Top of Records provided

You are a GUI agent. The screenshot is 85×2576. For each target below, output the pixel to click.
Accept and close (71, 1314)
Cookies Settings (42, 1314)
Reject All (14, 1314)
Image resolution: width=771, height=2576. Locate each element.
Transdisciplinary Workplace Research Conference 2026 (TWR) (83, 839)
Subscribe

Bottom of Records provided

• _What you are asked to do_:
Set the data down again in full. Keep it exact.

• _Written response_:
You are a GUI agent. The screenshot is 85×2576. For each target below, output the pixel to click.
Accept and close (71, 1314)
Cookies Settings (42, 1314)
Reject All (14, 1314)
Image resolution: width=771, height=2576. Locate each element.
Transdisciplinary Workplace Research Conference 2026 (TWR) (83, 839)
Subscribe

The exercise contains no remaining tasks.